When The Going Gets Tough, The Tough Go Boating! by Jeff Varvil
As spring boating season gains momentum throughout United States boaters everywhere are gearing up for some tough battles. High gas and insurance prices combined with high unemployment rates is not a great recipe for a boaters market. Or is it? “That’s just not the case.” Says Rey Carlson, who is the Sales Manager for the Seattle West Marine Store. “People suddenly find they have some time on their hands. They already own a boat and the next logical move is to go out and use it!” That seems to fall in line with many of the surveys this rag writer took over the past week. I talked with Mike Morgan a long time customer at West Marine this weekend and I asked him a few questions about how the economy has affected his boating. “If I need it for my boat I buy it basically.” “Gas prices were higher last year but my time is more valuable to me, it really makes no difference if my gas costs me $35 or $100 to fill up, I can’t run without it!” “Don’t get me wrong I don’t run out and buy things I do not need. But If I need new flares by god I buy new flares.” “West Marine sent me a book with some specials and thats why I am here today!” That seems to fall in line with what most retailers are reporting also. They are all taking a more aggressive stance on in tight times being proactive instead of reactive. Fisheries supply spokesperson Stacy stoops said “We send our people out to their events. We offer groups such as boating organizations breaks and that helps in times like these.”

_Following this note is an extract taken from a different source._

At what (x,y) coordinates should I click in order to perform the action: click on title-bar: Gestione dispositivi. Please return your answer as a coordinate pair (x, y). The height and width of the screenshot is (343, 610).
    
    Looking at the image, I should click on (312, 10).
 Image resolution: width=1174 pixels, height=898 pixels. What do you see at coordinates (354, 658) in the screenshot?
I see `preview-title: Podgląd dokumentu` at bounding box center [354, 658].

I found that many people I spoke with are opting to fix their older boats up instead of buying a new one. “For around $300 in paint you can make a 30 year old boat sparkle like new again and sneak in some family time” says James Crow of Portland. James was one of the casualties of the Pheiser Pharmaceutical layoffs recently. “I was a 15 year employee; they are kind of giving me an extended leave without pay for 3 months and I am taking full advantage of it. My family time is important to me and many of the last few years I have worried more about work than my kids. My boys and I are painting the boat this weekend and then were launching her in the Columbia for some salmon fishing!” God I love that American spirit. The average bottom paint runs anywhere from $130 to $300 a gallon. This is a cheap investment considering the price of a new boat. Or is it?

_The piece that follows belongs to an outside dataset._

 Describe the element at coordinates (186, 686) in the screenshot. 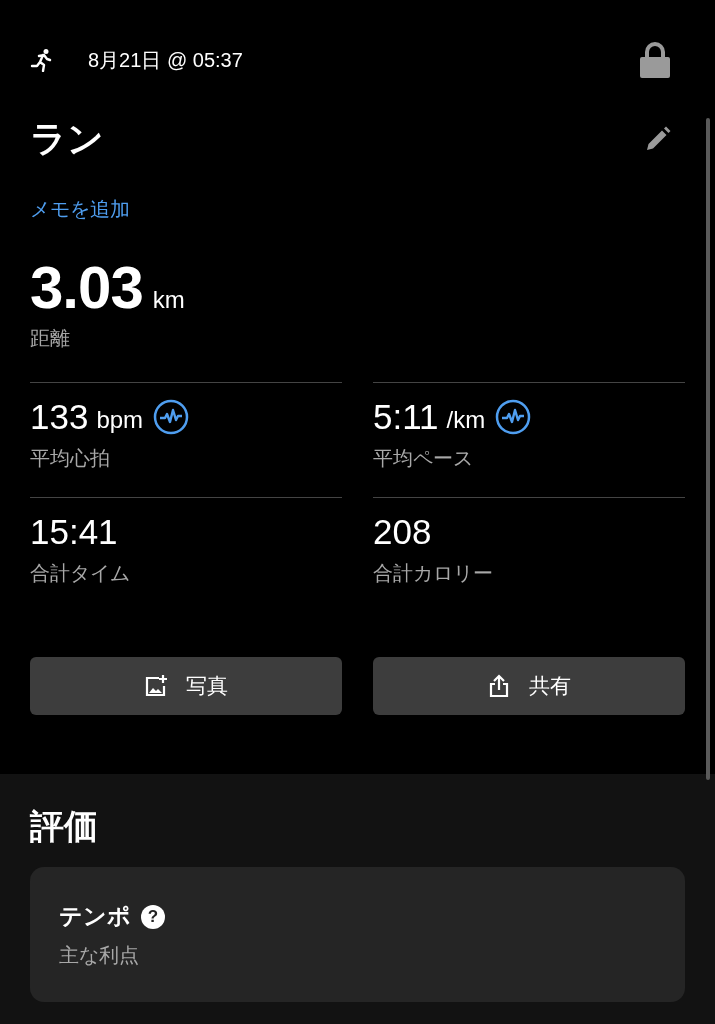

For those of you with some money saved up there is no better time to buy. Mike Kirshenbaum is the operations Manager at Sport Boat Northwest. In his 35 years in the business he said now is the time to buy because he said it is a total buyers market. “The prices on the new boats have come down to where it really drops the prices of the used boats. For instance a 2007 18’ Four Winns that last year sold at $25,000 is this year selling for $14,500.” “People are staying closer to home for sure, but they are also investing in fun for the first time in many years” With a 25 year high unemployment rate nearing 8% here in the Seattle area expect to see more people on the water this year than in the past. With those people staying close to home it actually gives the local economy a boost in items such as grocery sales and gas.
With so many Lakes and thousands of miles of coast lines Washington, Oregon and Alaska offer family’s near endless opportunity to get the kids away from the Playstations and onto and into the water. My children have grown up in and around the water. I grew up on Lake Superior and some of my fondest memories are of my father, grandfather and a seven year old mental terrorist names Jeff on the water together. As Heraclitus said, “Through Strife all things come into being.” Simply put, when the going gets tough, the tough go boating.